# START OF Selection

Panoramic Landscapes and Joiner Photos

Panoramic Landscapes

A panoramic photo captures a wide, sweeping view that extends far beyond the typical aspect ratio or field of view in a standard photograph.

To achieve a Panoramic Photograph you need to overlap your photos by about half, so each photo has about half of the scene the last photo had in it. As long as there is a decent overlap, the computer will stitch them together successfully. Shoot a bit wider than you think you will need. It is better to crop in afterward on your panorama, than to not have enough.

Joiner Photos

Joiner photography is a photographic technique wherein multiple pictures are assembled into one. There are two types of joiner photography, photographic collages and Polaroid collages.

Photographic Collages

A photographic collage is an artwork made by assembling different photographs together.

Polaroid Collages

A Polaroid collage is a photographic collage made using Polaroid photographs.

Experimentation

  • Panoramic Landscape Response
  • Joiner Landscape Response

Final Landscape Photography Photoshoots and creative ideas…

Deadline: Photos must be taken by 22nd April (When you come back after Easter)

  1. (MUST) New Topographics photoshoot – Respond to your chosen New Topographics Photographer and produce a range of images that show your understanding and sense of connection – 
  2. (SHOULD) Respond to the concept of TYPOLOGIES and photograph a series of landscape / architectural features eg GERMAN BUNKERS in a methodical way…
  3. (COULD) Either – a closer look at architecture…. OR Complete a night-time photoshoot.

See below for ideas on all photoshoots….

Take a series of photos in response to New Topographics. Your photos should consider:

  • Man-altered landscapes
  • Deserted spaces
  • Harsh lighting
  • Minimalistic and formalistic aesthetic
  • Straightforward compositions
  • Stark geometries and lines

Respond to the concept of TYPOLOGIES and photograph a series of landscape / architectural features eg GERMAN BUNKERS in a methodical way…

  • A series of / multiple repetitive photos
  • All depicting a particular ‘TYPE’ of landscape / architecture. E.g: A series of photos of bunkers, or a series of photos of homes etc…
  • All taken using the same angle /composition / framing
  • All edited in the same way

3. A closer look at architecture or night-time photography (COULD)

# END OF Selection

→ **Goal 1**: Return a passage from the photography text verbatim, starting at the words "Deadline: Photos must" and ending after the words "a night-time photoshoot.".
The text and the records were taken from separate sources.

# START OF Listed entries

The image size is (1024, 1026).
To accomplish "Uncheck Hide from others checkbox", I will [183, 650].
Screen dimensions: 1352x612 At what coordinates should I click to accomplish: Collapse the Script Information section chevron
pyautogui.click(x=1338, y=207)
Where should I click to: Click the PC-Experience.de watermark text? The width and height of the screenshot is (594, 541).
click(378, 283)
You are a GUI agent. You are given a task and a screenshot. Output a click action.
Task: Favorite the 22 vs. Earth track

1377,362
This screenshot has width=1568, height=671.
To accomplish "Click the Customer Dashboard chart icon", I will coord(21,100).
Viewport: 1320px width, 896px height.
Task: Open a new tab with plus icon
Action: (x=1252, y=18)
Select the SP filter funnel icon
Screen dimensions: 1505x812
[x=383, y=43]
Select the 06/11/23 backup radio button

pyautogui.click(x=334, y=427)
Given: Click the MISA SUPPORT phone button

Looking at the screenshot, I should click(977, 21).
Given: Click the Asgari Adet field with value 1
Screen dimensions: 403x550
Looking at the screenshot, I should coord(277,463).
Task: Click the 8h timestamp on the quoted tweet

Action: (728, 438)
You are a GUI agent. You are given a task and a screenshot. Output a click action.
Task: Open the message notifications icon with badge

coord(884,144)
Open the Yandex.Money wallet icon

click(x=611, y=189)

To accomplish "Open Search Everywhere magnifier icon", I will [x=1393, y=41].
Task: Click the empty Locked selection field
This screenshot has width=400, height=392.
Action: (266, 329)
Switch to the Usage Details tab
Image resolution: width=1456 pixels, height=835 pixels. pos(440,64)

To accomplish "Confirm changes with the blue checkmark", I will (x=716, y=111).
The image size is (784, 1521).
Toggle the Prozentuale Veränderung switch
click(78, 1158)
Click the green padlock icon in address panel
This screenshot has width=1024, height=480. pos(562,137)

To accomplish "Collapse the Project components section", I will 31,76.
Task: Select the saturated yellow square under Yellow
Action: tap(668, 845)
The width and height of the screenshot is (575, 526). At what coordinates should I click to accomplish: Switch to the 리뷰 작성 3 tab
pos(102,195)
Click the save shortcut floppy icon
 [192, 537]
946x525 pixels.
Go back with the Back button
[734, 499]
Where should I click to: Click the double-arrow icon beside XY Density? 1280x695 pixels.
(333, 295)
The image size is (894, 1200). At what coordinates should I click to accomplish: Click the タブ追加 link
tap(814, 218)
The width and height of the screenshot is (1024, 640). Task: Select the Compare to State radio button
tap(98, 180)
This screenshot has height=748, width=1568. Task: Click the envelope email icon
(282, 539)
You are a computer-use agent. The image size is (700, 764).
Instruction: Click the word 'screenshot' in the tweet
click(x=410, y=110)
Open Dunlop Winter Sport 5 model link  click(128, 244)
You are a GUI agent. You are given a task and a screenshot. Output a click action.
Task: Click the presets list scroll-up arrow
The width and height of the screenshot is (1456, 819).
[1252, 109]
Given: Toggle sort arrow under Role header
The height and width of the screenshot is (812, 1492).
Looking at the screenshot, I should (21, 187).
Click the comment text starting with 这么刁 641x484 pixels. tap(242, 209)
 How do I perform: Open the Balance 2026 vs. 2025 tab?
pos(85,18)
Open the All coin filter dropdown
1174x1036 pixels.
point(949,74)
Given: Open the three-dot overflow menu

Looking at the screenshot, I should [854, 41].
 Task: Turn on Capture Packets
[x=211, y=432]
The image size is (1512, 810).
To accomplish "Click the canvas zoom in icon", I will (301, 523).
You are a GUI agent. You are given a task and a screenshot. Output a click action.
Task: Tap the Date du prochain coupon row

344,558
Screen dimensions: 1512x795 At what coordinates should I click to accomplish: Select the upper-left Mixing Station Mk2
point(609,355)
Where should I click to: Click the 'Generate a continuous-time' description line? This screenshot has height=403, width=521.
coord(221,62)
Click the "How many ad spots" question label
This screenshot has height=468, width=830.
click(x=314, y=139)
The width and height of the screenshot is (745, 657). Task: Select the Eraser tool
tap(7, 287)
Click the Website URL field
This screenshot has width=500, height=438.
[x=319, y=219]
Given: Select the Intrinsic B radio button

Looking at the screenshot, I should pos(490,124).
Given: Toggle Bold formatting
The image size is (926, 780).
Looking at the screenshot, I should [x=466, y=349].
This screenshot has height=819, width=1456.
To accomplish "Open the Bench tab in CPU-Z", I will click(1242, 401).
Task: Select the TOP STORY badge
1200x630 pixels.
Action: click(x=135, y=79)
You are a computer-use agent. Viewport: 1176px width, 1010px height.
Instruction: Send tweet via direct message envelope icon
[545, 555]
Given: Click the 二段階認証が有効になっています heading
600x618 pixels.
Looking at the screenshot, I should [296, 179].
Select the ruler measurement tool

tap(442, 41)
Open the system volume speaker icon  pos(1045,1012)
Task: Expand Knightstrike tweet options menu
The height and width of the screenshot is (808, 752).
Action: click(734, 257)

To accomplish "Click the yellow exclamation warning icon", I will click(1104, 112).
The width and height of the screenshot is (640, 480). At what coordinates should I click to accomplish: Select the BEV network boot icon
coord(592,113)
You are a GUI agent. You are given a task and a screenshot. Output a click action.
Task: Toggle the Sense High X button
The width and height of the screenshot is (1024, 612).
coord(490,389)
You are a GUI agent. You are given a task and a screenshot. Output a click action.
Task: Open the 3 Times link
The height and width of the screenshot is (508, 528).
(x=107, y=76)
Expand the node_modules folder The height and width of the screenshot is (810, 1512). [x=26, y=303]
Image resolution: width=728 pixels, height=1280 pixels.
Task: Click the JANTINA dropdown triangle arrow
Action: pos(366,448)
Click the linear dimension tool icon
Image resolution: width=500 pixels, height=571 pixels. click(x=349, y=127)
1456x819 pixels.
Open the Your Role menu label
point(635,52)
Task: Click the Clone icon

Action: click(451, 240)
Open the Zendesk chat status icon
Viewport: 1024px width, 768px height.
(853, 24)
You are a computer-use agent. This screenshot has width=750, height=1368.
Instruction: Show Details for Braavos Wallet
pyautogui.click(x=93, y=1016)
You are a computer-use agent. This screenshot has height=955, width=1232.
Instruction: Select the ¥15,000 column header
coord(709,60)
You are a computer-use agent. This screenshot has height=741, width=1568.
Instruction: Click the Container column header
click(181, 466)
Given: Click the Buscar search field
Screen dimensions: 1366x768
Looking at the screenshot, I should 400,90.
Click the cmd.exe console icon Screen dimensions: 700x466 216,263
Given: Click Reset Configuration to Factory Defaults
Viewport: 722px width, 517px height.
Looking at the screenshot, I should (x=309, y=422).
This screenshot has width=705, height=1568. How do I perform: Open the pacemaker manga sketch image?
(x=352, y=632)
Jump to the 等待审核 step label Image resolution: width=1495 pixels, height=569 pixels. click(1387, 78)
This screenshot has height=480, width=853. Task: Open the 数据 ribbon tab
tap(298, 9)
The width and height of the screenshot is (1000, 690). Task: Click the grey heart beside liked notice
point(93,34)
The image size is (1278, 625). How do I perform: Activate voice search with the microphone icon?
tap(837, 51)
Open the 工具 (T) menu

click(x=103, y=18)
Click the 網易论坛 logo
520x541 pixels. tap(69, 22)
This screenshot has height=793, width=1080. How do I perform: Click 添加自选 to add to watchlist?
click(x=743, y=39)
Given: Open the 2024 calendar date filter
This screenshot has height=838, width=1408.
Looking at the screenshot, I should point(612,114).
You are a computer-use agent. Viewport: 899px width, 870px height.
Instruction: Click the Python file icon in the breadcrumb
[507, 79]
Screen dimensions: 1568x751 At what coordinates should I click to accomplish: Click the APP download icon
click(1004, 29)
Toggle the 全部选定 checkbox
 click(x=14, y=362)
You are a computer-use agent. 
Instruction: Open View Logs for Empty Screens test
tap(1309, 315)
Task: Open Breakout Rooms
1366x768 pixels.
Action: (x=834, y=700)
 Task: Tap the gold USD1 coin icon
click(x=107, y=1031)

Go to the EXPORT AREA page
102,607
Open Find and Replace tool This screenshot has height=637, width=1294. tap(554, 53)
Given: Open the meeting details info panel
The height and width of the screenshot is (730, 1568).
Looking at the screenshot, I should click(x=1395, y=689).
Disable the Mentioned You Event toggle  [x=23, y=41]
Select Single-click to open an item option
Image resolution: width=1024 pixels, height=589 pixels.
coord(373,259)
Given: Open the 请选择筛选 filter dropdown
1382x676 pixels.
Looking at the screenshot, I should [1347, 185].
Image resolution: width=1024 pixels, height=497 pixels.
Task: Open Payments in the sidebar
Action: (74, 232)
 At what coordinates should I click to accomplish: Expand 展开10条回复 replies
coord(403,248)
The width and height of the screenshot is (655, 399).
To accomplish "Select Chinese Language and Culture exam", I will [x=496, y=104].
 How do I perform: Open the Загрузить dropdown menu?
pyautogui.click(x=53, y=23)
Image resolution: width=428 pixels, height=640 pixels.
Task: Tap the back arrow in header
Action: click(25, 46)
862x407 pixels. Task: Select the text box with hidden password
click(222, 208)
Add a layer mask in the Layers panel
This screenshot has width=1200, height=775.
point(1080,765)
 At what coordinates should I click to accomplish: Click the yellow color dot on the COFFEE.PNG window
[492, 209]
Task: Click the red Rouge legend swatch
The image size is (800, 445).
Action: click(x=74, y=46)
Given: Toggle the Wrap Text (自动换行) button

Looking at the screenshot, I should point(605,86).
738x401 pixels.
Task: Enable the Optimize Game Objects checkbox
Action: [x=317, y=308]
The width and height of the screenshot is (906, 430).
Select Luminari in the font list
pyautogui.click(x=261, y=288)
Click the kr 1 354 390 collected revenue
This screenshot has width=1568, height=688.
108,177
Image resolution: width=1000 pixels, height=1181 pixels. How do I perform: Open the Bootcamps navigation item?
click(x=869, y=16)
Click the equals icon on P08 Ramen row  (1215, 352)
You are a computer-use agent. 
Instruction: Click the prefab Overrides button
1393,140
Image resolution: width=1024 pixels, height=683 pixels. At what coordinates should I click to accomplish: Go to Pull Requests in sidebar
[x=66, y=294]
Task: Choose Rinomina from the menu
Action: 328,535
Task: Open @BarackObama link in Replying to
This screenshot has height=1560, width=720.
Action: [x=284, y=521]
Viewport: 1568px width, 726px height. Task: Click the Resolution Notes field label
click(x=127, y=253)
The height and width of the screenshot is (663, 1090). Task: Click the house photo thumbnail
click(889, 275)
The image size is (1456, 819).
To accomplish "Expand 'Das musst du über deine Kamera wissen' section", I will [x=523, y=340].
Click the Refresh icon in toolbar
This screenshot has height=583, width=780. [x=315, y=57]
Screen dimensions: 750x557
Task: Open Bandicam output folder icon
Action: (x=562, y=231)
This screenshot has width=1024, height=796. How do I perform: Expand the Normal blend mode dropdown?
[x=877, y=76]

# END OF Listed entries

→ **Goal 2**: Rewrite as a JSON list of strings the lines of the records that begin at the line containing "Given: Click the 二段階認証が有効になっています heading" and stop after the line containing "Open the system", one string per line and with blank lines omitted.

→ **Task result 1**:
Deadline: Photos must be taken by 22nd April (When you come back after Easter)

  1. (MUST) New Topographics photoshoot – Respond to your chosen New Topographics Photographer and produce a range of images that show your understanding and sense of connection – 
  2. (SHOULD) Respond to the concept of TYPOLOGIES and photograph a series of landscape / architectural features eg GERMAN BUNKERS in a methodical way…
  3. (COULD) Either – a closer look at architecture…. OR Complete a night-time photoshoot.

→ **Task result 2**:
[
  "Given: Click the 二段階認証が有効になっています heading",
  "600x618 pixels.",
  "Looking at the screenshot, I should [296, 179].",
  "Select the ruler measurement tool",
  "tap(442, 41)",
  "Open the system volume speaker icon  pos(1045,1012)"
]